***** Teks Bacaan *****

HARI Minggu pagi, 2 Oktober 2022, saat berada
di Hall Latihan Cilandak, saya berjalan ke arah teras selatan setelah mendengar
dari seorang pembantu pelatih (PP) pria bahwa ada empat mahasiswi dari program
studi Sastra Jawa, Fakultas Ilmu Pengetahuan Budaya Universitas Indonesia
(FIBUI) sedang ditemui dua PP pria lainnya. Keempat mahasiswi itu tengah
meneliti Subud untuk tugas matakuliah Religi Jawa.
Saya menjumpai empat mahasiswi itu duduk di
bagian dari teras selatan Hall Cilandak yang tiap hari Minggu pagi dijadikan
tempat tatap muka bagi para anggota baru pria dan beberapa PP yang ditugaskan
untuk melayani mereka. Tetapi hari Minggu, 2 Oktober 2022, jadwal tatap muka
ditiadakan lantaran ada Latihan Dunia jam 10.00 WIB. Menghadapi keempat
mahasiswi Angkatan 2019 itu adalah dua PP pria yang saya kenal baik. Mereka
memanggil saya untuk bergabung, karena mereka tahu bahwa saya alumnus Fakultas
Sastra UI (pendahulu FIBUI), meskipun saya dari Jurusan Sejarah. Saya tak
menampik ajakan mereka dan duduklah saya di sebelah mereka.
Dari yang saya dengar, penjelasan kedua PP
pria itu adalah mengenai aspek organisasi Subud dan bahwa praktik utamanya
adalah Latihan Kejiwaan, namun tidak dijelaskan apa itu Latihan Kejiwaan,
karena hal itu merupakan sesuatu yang sangat sulit untuk dijabarkan. Untuk
mendapatkan pengertian tentang apa itu Latihan Kejiwaan, seseorang harus dibuka
dan mengalaminya sendiri. Analogi yang sering digunakan adalah minuman atau
makanan, misalnya kopi. Merupakan hal yang sangat sulit untuk memberi
penjelasan lisan maupun tulisan yang memuaskan mengenai rasa kopi; Anda harus
meminumnya untuk mengetahui rasanya. Untuk urusan makanan atau minuman, rasa
melampaui kata.
Karena harus bertugas, kedua PP pria itu
mohon diri dan karena keempat mahasiswi tersebut masih ingin mendapatkan
informasi lebih lanjut, saya menyediakan diri untuk diwawancarai. Saya
bercerita tentang sejarah dan keorganisasian Subud serta beberapa pengalaman
kejiwaan yang pernah saya lalui sebagai contoh atau representasi dari Latihan
Kejiwaan yang tidak ada teorinya itu.

***** Data Tersimpan *****

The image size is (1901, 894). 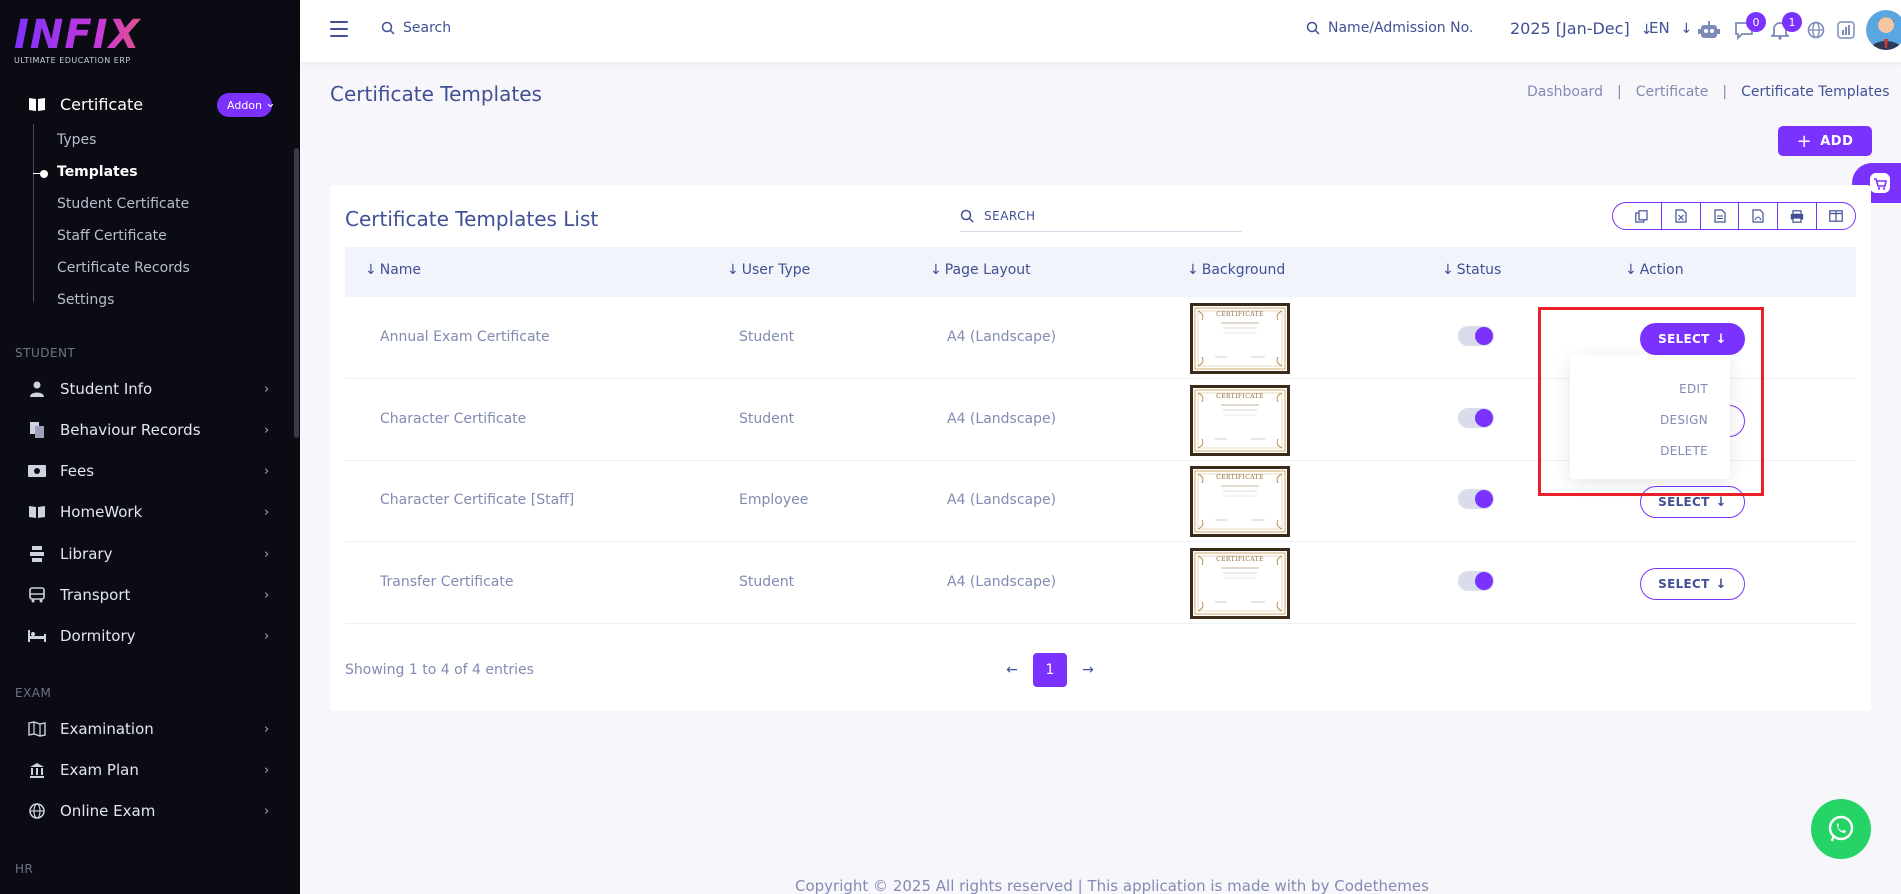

*****

__Tugas Latihan__:
a) Tuliskan ulang kata demi kata bagian teks tentang Subud dari "Karena harus bertugas, kedua" sampai "ada teorinya itu.".
b) Dalam teks tentang Subud, mengapa kedua PP pria tidak menjelaskan apa itu Latihan Kejiwaan? Jawab dalam satu sampai tiga kalimat.
c) Tulis lanjutan teks tentang Subud, dimulai setelah kalimat terakhir yang ada.

__Kunci Jawaban__:
a)
Karena harus bertugas, kedua PP pria itu
mohon diri dan karena keempat mahasiswi tersebut masih ingin mendapatkan
informasi lebih lanjut, saya menyediakan diri untuk diwawancarai. Saya
bercerita tentang sejarah dan keorganisasian Subud serta beberapa pengalaman
kejiwaan yang pernah saya lalui sebagai contoh atau representasi dari Latihan
Kejiwaan yang tidak ada teorinya itu.

b) Latihan Kejiwaan merupakan sesuatu yang sangat sulit untuk dijabarkan, sehingga untuk memahaminya seseorang harus dibuka dan mengalaminya sendiri. Hal ini seperti rasa kopi, yang sulit dijelaskan secara lisan maupun tulisan dan harus diminum agar diketahui rasanya.

c)
Belakangan, lama setelah saya berpisah dari
keempat mahasiswi itu, saya ditimpa masalah yang “menyebalkan”: Setelah saya
memposting foto dan sedikit cerita tentang pertemuan saya, kedua PP pria tadi
dan keempat mahasiswi tersebut, di grup WhatsApp (WA) “Subud 4G” serta di
linimasa Facebook dan Instagram saya, rupanya ada satu oknum PP yang
mengadukannya ke PP Daerah Wanita Jakarta Selatan, yang kemudian, tanpa
mengonfirmasi terlebih dahulu ke saya, langsung me-repost di grup WA PP Jakarta Selatan dengan dakwaan “pelanggaran terhadap
petunjuk Bapak” terkait penerangan kepada kandidat oleh PP yang berbeda jenis
kelamin.
Selain membuat sebagian PP lainnya dari
Cabang Jakarta Selatan “menyidang” kedua PP pria tadi, sang PP Daerah Wanita
Jakarta Selatan juga meminta agar para PP pria melakukan pembinaan atas diri
saya, dengan alasan “outrageous
behaviour” (perilaku yang memalukan) yang ditunjukkan dalam postingan
saya di media sosial. Screenshot dari postingan saya di Facebook, yang ia nilai sebagai memalukan, pun ia edarkan di antara para PP Cabang Jakarta Selatan.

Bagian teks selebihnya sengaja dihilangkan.